> **DATA LISTING**
======
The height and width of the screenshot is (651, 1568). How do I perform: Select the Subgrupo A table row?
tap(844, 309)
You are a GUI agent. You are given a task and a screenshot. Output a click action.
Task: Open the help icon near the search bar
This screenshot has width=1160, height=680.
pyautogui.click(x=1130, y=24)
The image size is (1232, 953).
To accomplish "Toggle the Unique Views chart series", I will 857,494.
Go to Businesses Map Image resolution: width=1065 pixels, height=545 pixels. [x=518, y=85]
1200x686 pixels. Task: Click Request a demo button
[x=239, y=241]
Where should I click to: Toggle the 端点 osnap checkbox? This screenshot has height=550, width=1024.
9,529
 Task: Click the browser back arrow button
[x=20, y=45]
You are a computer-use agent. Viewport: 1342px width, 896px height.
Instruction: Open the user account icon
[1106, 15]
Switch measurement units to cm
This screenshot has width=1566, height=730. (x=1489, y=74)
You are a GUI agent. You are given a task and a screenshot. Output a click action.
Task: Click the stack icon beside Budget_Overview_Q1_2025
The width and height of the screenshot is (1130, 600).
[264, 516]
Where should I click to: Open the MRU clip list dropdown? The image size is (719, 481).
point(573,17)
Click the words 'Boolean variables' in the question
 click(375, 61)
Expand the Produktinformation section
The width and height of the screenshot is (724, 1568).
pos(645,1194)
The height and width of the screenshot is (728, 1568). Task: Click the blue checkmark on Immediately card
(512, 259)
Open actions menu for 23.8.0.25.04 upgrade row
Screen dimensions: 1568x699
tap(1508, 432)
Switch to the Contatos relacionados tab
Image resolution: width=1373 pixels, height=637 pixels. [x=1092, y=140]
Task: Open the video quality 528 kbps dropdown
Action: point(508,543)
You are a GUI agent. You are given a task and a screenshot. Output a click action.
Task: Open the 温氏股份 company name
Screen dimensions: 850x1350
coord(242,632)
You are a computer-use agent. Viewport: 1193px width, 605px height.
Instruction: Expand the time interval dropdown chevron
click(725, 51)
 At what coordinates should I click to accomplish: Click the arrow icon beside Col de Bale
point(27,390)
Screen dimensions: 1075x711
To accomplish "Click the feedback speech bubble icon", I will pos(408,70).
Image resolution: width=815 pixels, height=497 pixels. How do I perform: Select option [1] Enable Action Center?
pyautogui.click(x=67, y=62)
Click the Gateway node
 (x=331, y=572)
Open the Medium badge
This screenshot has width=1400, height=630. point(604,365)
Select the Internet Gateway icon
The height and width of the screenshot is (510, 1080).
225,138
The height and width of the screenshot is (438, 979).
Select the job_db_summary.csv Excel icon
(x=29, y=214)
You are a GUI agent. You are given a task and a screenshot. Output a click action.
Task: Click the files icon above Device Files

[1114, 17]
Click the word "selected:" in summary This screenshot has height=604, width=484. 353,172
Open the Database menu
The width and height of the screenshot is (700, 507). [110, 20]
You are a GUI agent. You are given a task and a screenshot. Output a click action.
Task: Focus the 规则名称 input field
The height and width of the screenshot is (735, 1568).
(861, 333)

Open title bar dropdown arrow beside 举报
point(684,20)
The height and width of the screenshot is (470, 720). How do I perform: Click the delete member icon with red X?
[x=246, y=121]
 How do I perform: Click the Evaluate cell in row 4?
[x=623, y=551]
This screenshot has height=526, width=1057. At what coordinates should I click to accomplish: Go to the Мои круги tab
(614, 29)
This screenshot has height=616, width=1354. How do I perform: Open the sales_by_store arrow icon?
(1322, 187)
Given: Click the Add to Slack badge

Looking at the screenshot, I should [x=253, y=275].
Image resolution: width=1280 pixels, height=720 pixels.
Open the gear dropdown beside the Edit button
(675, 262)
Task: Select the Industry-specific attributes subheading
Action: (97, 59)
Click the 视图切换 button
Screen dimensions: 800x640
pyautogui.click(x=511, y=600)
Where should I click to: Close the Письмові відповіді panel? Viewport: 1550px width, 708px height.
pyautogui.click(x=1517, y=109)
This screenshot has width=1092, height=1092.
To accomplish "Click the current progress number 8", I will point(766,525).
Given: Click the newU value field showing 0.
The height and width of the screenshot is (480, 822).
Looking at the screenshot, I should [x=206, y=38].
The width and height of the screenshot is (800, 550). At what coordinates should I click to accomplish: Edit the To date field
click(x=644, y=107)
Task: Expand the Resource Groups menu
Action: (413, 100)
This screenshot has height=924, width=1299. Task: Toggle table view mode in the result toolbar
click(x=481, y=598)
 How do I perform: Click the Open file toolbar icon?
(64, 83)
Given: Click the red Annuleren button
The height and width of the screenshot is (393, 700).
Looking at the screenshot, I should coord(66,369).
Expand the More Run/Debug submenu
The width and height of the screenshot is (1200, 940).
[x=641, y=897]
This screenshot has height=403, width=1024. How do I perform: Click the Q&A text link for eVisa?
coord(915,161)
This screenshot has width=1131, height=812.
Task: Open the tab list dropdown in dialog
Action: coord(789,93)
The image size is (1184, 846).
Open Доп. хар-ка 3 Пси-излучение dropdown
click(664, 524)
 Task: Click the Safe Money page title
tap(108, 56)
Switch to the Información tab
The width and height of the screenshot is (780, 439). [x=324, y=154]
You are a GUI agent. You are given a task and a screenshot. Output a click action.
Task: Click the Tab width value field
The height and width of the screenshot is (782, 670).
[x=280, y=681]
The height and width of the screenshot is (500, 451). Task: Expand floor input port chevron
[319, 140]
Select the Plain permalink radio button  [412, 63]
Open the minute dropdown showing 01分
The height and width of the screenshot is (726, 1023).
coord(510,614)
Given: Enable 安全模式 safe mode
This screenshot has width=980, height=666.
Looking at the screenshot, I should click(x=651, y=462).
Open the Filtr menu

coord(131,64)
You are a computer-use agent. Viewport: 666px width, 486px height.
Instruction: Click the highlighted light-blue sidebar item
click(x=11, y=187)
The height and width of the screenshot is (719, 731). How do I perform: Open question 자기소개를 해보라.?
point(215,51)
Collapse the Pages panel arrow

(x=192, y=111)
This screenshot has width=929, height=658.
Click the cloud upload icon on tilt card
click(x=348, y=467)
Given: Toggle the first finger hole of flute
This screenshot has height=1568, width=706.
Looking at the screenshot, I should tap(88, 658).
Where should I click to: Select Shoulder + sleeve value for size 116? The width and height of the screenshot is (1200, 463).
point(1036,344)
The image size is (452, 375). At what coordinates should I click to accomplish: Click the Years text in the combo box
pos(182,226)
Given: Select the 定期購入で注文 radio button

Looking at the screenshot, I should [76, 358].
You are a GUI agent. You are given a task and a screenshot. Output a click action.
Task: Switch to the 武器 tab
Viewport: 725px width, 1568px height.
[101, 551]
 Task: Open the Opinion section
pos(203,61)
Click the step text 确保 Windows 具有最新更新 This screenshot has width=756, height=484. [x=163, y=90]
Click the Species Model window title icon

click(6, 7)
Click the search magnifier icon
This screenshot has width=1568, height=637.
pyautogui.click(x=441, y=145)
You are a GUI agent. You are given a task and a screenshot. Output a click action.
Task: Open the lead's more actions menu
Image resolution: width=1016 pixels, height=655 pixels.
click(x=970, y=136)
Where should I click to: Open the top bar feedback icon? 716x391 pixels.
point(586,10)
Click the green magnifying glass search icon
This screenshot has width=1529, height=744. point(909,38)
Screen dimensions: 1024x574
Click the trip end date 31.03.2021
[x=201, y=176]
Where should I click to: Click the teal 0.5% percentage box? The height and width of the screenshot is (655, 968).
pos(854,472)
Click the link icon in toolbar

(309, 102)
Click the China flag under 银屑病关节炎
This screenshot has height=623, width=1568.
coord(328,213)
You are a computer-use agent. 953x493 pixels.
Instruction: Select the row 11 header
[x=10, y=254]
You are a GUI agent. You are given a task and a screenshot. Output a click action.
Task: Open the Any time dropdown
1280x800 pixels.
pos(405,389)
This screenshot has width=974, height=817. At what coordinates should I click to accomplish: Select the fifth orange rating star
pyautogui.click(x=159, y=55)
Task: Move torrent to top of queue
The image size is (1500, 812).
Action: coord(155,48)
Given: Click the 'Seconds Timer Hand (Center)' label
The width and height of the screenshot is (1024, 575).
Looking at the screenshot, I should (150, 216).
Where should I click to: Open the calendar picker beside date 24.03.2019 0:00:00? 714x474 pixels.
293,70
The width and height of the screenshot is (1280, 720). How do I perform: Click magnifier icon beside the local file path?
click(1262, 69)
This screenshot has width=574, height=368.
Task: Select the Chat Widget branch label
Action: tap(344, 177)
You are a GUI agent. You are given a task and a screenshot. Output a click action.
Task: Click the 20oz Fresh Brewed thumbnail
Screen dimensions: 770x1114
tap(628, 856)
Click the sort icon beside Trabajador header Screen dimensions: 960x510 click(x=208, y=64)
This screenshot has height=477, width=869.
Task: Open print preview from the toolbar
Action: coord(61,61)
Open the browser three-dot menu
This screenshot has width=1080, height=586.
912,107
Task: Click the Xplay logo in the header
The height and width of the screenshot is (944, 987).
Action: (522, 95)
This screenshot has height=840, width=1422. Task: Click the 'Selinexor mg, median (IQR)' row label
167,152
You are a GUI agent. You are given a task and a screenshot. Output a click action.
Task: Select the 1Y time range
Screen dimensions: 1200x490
======
> **TASK TO CARRY OUT**
Nothing but a number is asked for: how many lines of the records contain the word "computer"?

> **OUTPUT**
4